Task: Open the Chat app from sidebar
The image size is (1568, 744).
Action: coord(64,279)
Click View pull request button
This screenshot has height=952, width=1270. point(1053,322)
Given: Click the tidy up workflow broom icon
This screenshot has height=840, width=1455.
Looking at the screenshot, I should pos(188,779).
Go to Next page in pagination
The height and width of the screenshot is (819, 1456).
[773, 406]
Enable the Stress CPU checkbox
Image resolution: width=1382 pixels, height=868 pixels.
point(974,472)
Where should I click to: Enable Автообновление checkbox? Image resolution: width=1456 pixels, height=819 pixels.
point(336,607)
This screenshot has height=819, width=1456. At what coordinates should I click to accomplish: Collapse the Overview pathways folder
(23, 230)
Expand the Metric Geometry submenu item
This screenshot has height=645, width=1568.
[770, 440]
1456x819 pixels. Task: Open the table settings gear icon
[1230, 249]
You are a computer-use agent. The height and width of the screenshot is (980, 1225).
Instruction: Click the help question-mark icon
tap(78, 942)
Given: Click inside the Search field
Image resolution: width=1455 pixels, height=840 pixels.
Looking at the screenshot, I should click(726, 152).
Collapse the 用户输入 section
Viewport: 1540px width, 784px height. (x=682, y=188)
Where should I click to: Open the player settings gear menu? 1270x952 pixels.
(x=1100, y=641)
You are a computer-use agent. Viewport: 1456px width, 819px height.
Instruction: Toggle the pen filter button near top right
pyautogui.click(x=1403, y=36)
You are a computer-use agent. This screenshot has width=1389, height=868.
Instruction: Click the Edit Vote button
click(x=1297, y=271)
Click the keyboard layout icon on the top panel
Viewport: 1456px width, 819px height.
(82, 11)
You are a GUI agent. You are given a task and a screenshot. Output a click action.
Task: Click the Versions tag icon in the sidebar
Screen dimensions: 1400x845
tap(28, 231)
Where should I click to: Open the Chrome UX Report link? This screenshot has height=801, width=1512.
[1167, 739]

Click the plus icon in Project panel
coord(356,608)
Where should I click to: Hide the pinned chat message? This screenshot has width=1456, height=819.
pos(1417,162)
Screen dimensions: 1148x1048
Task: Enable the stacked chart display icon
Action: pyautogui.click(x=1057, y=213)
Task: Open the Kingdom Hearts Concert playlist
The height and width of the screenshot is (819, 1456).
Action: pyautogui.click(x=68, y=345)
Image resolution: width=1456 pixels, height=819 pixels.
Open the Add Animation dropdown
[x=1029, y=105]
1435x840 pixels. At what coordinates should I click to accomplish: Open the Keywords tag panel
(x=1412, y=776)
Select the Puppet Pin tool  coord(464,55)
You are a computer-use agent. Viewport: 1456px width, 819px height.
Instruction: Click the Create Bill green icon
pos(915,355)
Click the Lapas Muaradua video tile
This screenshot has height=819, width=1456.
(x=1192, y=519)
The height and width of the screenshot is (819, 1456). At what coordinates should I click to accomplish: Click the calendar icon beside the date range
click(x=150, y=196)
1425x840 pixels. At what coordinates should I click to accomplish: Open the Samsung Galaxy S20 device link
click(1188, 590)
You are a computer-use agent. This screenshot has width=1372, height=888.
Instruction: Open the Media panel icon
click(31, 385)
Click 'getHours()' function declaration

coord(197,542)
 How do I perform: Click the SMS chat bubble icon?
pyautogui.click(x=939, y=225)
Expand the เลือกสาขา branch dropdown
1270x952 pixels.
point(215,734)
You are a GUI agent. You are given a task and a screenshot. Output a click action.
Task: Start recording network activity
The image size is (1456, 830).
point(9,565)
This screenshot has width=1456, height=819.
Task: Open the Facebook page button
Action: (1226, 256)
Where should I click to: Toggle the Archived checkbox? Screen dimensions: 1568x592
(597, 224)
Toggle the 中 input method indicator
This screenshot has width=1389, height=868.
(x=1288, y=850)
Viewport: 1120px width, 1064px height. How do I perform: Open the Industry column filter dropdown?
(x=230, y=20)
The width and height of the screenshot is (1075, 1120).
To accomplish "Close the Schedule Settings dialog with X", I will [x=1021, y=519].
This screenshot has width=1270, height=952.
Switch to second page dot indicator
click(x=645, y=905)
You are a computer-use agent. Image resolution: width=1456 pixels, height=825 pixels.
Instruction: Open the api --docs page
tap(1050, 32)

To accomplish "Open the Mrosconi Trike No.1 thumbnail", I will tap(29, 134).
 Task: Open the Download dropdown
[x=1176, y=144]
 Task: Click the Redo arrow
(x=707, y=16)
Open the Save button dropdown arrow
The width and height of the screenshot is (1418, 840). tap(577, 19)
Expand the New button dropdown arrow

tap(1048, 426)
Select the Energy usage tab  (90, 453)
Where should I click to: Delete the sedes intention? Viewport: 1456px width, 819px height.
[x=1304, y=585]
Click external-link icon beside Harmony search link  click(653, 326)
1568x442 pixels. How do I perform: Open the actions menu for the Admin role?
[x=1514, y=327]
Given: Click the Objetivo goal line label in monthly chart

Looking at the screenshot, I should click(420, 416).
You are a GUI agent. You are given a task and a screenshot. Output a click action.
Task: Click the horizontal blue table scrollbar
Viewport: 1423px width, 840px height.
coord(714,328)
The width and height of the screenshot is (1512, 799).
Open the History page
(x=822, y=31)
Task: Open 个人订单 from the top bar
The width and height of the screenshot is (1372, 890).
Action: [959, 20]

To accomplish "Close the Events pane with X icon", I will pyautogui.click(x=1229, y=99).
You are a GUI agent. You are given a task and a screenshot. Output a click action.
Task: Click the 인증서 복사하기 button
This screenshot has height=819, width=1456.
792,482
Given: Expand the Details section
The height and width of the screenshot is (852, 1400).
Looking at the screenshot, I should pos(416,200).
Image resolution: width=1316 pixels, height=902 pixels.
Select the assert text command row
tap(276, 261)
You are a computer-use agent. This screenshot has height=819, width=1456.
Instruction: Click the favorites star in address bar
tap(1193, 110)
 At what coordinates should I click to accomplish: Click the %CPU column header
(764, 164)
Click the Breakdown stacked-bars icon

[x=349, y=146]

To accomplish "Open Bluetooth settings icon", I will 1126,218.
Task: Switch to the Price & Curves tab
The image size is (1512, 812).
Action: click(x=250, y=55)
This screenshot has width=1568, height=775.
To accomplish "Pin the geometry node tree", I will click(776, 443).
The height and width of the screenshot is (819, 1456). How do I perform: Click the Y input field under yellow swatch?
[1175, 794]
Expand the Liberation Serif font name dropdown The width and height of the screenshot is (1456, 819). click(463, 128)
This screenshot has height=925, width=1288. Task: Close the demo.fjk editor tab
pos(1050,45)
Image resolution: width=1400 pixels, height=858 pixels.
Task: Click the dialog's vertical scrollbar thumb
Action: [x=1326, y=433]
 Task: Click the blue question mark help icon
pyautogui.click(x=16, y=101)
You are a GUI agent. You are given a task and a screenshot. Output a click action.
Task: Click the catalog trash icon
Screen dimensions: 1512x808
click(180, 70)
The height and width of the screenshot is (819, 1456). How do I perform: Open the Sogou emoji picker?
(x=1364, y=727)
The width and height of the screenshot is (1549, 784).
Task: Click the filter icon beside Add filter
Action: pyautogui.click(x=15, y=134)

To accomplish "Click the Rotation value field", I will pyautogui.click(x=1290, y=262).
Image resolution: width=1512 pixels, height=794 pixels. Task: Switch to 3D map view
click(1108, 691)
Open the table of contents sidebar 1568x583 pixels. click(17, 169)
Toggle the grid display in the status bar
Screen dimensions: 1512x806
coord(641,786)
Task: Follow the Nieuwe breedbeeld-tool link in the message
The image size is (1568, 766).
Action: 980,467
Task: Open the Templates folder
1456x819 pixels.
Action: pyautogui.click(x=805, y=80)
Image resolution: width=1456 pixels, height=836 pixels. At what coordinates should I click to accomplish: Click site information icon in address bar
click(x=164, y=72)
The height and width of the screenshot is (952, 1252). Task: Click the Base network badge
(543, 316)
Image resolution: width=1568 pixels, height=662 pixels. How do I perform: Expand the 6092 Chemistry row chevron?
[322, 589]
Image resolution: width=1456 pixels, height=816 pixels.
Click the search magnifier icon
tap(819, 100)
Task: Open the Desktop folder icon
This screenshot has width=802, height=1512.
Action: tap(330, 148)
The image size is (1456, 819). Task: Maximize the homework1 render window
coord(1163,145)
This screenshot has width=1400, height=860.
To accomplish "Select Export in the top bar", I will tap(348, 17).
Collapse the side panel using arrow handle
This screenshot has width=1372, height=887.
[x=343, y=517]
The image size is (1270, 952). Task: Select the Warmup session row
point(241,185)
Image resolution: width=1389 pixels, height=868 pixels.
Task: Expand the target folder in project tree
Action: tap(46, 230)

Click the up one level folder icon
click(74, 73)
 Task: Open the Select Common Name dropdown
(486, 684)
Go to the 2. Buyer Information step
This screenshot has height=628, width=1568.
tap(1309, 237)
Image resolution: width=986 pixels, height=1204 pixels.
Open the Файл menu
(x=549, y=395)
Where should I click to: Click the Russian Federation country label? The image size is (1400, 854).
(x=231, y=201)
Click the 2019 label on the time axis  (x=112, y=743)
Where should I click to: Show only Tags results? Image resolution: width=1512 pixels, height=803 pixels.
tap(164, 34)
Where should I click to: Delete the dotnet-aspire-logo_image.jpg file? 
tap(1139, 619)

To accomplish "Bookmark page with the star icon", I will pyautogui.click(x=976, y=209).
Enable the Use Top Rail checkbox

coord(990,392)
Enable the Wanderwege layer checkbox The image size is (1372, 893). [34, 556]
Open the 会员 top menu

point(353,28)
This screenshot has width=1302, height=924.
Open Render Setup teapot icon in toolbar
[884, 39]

****************

TASK GOAL: Reproduce exactly the lines from the one containing "This screenshot has width=1302, height=924." through the last line of the records above, including both, and nothing else.

SOLUTION:
This screenshot has width=1302, height=924.
Open Render Setup teapot icon in toolbar
[884, 39]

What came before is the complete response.